* The problem: The lines from the one containing "Task: Select the Миссиология tag" through the end of the entries are what to output; reproduce them exactly and add nothing.

* Items from a data source:

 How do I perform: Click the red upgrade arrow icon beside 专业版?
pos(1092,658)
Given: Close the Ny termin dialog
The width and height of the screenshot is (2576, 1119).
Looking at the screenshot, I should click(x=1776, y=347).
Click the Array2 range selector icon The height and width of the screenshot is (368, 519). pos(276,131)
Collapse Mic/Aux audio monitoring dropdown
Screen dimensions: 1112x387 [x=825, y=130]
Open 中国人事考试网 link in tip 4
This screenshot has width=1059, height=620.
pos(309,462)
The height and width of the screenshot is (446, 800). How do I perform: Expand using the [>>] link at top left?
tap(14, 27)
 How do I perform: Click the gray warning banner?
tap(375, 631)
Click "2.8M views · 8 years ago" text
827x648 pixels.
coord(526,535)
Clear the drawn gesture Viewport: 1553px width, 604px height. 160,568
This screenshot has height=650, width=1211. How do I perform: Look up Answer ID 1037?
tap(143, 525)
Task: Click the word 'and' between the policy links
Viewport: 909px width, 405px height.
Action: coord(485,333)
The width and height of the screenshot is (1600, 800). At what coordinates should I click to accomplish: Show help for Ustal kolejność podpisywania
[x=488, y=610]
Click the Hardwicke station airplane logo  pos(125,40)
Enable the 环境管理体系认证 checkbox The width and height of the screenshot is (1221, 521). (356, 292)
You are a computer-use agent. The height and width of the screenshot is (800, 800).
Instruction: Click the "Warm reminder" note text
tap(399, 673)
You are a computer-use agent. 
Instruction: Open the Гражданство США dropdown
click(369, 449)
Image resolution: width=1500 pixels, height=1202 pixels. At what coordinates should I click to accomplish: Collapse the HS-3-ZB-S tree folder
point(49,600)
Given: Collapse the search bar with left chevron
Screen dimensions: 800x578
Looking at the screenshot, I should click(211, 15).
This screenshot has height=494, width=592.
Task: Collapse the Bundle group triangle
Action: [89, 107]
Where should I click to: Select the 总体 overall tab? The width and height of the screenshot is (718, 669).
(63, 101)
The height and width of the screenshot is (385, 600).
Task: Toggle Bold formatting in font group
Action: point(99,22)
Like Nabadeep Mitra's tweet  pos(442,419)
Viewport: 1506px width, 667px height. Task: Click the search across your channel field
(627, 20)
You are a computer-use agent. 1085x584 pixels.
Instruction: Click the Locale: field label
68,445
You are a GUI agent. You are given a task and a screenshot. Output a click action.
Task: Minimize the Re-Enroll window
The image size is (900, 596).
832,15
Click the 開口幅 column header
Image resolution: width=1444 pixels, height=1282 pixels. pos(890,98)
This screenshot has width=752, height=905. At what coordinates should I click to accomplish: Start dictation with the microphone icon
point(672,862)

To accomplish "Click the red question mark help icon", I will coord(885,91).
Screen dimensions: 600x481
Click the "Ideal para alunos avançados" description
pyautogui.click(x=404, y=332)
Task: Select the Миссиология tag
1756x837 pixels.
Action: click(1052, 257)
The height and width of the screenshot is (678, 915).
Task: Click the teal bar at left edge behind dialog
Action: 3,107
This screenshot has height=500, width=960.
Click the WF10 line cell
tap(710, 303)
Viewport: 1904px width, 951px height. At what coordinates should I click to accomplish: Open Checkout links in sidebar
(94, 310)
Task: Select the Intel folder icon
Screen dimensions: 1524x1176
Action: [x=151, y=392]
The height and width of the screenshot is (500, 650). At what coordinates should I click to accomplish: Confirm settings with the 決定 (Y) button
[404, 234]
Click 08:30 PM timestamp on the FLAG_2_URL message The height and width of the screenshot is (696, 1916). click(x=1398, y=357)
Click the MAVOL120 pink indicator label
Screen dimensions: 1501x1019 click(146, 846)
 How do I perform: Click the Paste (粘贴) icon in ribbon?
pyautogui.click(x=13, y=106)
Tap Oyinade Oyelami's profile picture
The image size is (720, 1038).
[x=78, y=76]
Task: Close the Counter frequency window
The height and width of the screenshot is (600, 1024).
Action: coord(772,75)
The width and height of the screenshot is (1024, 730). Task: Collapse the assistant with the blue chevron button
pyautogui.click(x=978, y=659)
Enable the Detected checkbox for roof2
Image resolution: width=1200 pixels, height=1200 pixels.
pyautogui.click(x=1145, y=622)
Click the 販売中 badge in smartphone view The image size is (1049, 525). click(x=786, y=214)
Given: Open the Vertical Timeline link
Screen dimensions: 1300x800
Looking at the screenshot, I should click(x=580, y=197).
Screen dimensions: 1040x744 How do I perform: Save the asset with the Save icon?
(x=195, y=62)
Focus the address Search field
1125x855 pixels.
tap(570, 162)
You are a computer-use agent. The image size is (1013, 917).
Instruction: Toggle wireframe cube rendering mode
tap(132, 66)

* Completed exercise:
Task: Select the Миссиология tag
1756x837 pixels.
Action: click(1052, 257)
The height and width of the screenshot is (678, 915).
Task: Click the teal bar at left edge behind dialog
Action: 3,107
This screenshot has height=500, width=960.
Click the WF10 line cell
tap(710, 303)
Viewport: 1904px width, 951px height. At what coordinates should I click to accomplish: Open Checkout links in sidebar
(94, 310)
Task: Select the Intel folder icon
Screen dimensions: 1524x1176
Action: [x=151, y=392]
The height and width of the screenshot is (500, 650). At what coordinates should I click to accomplish: Confirm settings with the 決定 (Y) button
[404, 234]
Click 08:30 PM timestamp on the FLAG_2_URL message The height and width of the screenshot is (696, 1916). click(x=1398, y=357)
Click the MAVOL120 pink indicator label
Screen dimensions: 1501x1019 click(146, 846)
 How do I perform: Click the Paste (粘贴) icon in ribbon?
pyautogui.click(x=13, y=106)
Tap Oyinade Oyelami's profile picture
The image size is (720, 1038).
[x=78, y=76]
Task: Close the Counter frequency window
The height and width of the screenshot is (600, 1024).
Action: coord(772,75)
The width and height of the screenshot is (1024, 730). Task: Collapse the assistant with the blue chevron button
pyautogui.click(x=978, y=659)
Enable the Detected checkbox for roof2
Image resolution: width=1200 pixels, height=1200 pixels.
pyautogui.click(x=1145, y=622)
Click the 販売中 badge in smartphone view The image size is (1049, 525). click(x=786, y=214)
Given: Open the Vertical Timeline link
Screen dimensions: 1300x800
Looking at the screenshot, I should click(x=580, y=197).
Screen dimensions: 1040x744 How do I perform: Save the asset with the Save icon?
(x=195, y=62)
Focus the address Search field
1125x855 pixels.
tap(570, 162)
You are a computer-use agent. The image size is (1013, 917).
Instruction: Toggle wireframe cube rendering mode
tap(132, 66)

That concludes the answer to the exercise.